A small group of us got up extra early. By 6:45 a.m., the kayaks were loaded and in the water. We followed along the base of the cliffs on the inside of Darwin Bay. The cliffs continued underwater for a few hundred more feet! Perched on ledges above us were great frigatebirds, magnificent frigatebirds, red-footed boobies, swallow-tailed gulls, yellow-crowned night herons, Galapagos mockingbirds, and Darwin finches. Red-billed tropicbirds flew overhead, though their screeching hadn’t yet started.
The rest of the day was a bonanza of wildlife: fur seals, chicks, nest-building, twig thievery, squawks, clucks, and whistles. A sea lion on the beach provided the perfect model for Christmas card photos. He posed with his nose pointed skyward, occasionally leaning for a scratch as he sat upright on his front flippers.
The snorkel was fabulous. We observed parrotfish and damselfish, and the juvenile giant damselfish awed everyone with its sapphire spots.
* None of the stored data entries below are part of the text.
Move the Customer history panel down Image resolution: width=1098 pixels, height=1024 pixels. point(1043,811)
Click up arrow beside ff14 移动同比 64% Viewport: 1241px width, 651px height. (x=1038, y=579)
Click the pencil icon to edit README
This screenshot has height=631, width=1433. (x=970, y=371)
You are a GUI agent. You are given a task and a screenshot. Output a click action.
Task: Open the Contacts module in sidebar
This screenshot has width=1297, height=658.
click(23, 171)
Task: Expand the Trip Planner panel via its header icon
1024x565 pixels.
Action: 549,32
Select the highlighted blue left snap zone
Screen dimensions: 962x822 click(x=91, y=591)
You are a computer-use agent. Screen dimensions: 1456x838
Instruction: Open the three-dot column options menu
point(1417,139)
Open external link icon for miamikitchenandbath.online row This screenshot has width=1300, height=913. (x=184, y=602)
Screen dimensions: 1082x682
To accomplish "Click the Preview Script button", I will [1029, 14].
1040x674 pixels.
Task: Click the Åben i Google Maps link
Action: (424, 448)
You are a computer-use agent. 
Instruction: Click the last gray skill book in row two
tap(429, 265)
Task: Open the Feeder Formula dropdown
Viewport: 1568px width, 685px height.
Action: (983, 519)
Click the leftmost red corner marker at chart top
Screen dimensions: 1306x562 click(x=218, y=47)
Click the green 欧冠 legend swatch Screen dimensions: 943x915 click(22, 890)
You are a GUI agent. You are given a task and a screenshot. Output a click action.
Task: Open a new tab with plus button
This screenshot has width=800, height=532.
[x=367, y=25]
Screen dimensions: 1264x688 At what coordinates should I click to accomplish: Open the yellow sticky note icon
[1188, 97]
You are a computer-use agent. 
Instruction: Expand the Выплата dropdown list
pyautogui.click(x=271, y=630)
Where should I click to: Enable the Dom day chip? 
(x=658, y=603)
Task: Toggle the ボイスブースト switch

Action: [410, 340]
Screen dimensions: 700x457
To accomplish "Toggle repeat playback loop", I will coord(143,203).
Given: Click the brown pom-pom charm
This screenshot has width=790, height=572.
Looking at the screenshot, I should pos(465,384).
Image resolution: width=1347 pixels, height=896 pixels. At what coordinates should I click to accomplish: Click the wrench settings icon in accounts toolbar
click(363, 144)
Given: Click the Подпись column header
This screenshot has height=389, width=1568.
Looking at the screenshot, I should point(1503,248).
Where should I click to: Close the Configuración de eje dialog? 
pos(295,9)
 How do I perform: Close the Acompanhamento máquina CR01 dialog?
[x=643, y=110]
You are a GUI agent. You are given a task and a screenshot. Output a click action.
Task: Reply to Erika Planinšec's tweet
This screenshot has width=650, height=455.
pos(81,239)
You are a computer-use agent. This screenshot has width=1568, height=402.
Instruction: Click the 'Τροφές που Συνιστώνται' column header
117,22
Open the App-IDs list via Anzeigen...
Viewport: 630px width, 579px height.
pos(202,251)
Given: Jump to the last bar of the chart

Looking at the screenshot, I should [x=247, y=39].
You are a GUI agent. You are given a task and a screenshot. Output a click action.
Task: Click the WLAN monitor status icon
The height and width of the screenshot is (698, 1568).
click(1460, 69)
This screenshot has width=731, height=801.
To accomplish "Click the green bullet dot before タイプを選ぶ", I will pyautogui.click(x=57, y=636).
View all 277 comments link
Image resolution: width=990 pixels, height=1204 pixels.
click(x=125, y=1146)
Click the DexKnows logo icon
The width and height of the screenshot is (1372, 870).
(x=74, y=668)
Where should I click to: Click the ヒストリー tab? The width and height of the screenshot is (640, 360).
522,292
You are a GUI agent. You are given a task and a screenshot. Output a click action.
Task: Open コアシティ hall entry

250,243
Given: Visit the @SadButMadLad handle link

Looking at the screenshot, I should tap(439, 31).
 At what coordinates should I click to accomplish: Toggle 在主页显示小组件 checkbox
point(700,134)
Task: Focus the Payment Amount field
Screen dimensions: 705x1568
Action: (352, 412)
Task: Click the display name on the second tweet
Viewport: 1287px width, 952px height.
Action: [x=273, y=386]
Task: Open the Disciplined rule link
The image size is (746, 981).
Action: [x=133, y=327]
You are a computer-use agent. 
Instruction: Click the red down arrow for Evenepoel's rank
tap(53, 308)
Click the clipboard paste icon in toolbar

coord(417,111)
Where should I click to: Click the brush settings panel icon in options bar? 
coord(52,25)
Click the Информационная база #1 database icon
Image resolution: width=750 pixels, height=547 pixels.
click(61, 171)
We spotted guineafowl puffers and Moorish idols with their filamentous trailing dorsal fins and long pointed noses.
The afternoon was equally impressive with a hike up Prince Philip’s Steps. We observed a colony of Nazca boobies, red-footed boobies courting in the trees, and screaming tropicbirds. We spotted short-eared owls on the trail as Galapagos doves wandered nearby, nonchalant in their foraging and unaware that a major predator was nearby.
Genovesa…there is truly no island like it on earth.